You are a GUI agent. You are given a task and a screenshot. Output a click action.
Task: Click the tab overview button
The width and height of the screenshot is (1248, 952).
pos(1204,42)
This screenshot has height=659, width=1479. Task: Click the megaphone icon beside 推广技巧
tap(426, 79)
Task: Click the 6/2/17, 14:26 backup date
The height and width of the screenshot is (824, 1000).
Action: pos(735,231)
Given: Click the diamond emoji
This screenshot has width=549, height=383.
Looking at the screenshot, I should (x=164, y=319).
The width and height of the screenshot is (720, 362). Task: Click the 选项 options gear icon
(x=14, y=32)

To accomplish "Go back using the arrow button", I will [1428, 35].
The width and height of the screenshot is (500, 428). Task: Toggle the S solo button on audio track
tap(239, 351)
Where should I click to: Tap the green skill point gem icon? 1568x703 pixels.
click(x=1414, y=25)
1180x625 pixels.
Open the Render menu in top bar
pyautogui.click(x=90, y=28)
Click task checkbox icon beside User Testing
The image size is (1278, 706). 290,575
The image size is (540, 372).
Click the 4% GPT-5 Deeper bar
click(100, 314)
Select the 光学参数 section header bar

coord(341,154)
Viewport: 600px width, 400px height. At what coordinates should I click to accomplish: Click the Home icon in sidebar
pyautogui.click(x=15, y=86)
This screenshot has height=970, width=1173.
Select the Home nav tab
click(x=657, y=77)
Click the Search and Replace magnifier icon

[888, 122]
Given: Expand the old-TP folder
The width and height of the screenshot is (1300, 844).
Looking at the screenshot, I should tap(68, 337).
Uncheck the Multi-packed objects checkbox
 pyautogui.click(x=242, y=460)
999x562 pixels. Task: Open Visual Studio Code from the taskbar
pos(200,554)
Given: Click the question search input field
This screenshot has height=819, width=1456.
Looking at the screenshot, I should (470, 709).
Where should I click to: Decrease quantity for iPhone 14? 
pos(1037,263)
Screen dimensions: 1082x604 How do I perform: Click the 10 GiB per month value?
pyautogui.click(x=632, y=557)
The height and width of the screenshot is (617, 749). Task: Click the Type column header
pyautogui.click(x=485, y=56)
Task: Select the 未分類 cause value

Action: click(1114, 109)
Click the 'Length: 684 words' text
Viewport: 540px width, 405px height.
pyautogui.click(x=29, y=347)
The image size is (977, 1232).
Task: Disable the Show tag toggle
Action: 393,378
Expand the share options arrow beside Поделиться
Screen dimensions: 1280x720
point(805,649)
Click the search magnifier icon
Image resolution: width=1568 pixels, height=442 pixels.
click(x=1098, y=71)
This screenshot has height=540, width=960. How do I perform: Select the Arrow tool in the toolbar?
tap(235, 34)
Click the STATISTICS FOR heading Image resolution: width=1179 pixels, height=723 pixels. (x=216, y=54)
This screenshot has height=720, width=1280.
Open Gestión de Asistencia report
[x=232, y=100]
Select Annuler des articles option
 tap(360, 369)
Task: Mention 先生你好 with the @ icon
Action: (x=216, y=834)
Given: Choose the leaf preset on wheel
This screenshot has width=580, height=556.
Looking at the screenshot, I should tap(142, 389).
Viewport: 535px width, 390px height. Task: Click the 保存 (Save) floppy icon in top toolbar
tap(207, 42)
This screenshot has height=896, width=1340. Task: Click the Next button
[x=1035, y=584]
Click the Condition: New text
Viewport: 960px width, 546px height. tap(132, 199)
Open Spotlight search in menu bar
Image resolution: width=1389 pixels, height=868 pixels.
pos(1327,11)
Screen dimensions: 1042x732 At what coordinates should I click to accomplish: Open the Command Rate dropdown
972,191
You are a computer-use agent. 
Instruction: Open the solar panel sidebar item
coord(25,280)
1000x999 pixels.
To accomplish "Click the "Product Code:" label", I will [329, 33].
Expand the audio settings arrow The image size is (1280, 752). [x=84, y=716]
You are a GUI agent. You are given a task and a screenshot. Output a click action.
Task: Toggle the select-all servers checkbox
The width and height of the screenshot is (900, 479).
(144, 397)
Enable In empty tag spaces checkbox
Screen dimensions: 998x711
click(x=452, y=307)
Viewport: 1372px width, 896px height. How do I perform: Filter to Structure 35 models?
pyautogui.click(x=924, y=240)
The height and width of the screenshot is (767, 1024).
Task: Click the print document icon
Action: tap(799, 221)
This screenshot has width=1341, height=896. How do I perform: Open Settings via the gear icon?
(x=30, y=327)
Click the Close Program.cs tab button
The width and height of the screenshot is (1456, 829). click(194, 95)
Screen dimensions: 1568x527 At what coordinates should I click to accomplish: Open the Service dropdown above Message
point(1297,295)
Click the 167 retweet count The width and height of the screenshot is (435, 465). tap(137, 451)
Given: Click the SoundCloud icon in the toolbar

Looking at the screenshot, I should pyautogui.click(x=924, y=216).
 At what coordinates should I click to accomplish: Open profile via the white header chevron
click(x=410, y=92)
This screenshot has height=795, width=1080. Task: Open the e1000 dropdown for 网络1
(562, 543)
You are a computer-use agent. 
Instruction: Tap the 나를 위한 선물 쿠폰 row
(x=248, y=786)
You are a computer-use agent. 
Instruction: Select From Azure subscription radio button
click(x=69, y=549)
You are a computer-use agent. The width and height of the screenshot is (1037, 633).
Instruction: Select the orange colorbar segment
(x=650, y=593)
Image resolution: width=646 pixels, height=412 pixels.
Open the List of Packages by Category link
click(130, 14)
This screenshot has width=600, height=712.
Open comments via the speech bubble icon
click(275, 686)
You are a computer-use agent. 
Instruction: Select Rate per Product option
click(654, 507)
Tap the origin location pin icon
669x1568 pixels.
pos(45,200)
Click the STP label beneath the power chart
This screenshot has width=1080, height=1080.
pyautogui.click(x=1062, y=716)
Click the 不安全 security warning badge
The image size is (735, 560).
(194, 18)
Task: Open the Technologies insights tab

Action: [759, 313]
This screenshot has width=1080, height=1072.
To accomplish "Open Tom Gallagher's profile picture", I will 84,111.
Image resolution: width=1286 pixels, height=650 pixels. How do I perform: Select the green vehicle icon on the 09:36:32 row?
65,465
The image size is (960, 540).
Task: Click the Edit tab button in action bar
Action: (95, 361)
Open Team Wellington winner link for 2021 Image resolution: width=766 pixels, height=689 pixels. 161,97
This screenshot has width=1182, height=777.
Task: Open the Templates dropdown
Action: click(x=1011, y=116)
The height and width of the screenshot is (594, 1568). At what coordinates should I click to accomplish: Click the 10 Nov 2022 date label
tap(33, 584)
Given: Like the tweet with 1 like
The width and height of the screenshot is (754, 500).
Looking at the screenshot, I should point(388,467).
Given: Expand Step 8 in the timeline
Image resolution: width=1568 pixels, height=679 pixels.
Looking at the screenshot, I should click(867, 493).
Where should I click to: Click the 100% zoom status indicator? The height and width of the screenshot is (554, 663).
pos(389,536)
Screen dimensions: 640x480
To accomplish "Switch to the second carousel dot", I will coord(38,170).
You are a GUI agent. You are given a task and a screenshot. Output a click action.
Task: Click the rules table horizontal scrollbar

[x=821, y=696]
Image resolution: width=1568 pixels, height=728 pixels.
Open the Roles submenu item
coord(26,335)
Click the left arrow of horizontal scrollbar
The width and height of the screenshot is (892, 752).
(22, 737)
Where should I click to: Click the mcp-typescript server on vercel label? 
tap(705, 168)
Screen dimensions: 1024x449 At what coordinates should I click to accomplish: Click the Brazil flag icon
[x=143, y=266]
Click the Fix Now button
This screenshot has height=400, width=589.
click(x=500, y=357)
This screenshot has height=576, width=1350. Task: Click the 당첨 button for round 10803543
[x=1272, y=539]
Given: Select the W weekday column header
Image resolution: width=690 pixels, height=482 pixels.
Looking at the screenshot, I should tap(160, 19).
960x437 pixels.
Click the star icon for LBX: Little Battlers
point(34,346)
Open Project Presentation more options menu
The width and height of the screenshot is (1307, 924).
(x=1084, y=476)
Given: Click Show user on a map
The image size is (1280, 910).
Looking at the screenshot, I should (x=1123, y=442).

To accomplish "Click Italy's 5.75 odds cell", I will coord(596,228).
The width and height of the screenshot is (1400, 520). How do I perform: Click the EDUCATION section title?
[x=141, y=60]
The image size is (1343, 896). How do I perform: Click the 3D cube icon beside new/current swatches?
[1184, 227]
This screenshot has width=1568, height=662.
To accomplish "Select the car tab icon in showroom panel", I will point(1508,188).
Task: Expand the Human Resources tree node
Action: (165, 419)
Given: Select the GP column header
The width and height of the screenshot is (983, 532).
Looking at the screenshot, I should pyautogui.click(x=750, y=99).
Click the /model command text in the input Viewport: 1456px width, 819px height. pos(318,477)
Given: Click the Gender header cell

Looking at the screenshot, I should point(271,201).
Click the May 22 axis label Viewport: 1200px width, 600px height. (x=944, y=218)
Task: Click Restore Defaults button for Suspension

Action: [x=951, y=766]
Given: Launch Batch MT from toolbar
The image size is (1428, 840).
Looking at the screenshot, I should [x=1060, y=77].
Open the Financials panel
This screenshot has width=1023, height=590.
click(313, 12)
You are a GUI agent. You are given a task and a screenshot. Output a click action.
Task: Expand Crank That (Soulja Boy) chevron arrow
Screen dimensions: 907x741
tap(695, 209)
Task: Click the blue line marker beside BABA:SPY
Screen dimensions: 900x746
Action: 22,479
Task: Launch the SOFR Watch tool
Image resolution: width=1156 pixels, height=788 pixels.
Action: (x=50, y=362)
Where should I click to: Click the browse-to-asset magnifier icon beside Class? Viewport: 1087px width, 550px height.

• • •

**ACTIVITY:** Find the line with "Screen dimensions: 907x741" in the data above. Restate it and all later lines word for word, ending with the last line.

**YOUR SOLUTION:**
Screen dimensions: 907x741
tap(695, 209)
Task: Click the blue line marker beside BABA:SPY
Screen dimensions: 900x746
Action: 22,479
Task: Launch the SOFR Watch tool
Image resolution: width=1156 pixels, height=788 pixels.
Action: (x=50, y=362)
Where should I click to: Click the browse-to-asset magnifier icon beside Class? Viewport: 1087px width, 550px height.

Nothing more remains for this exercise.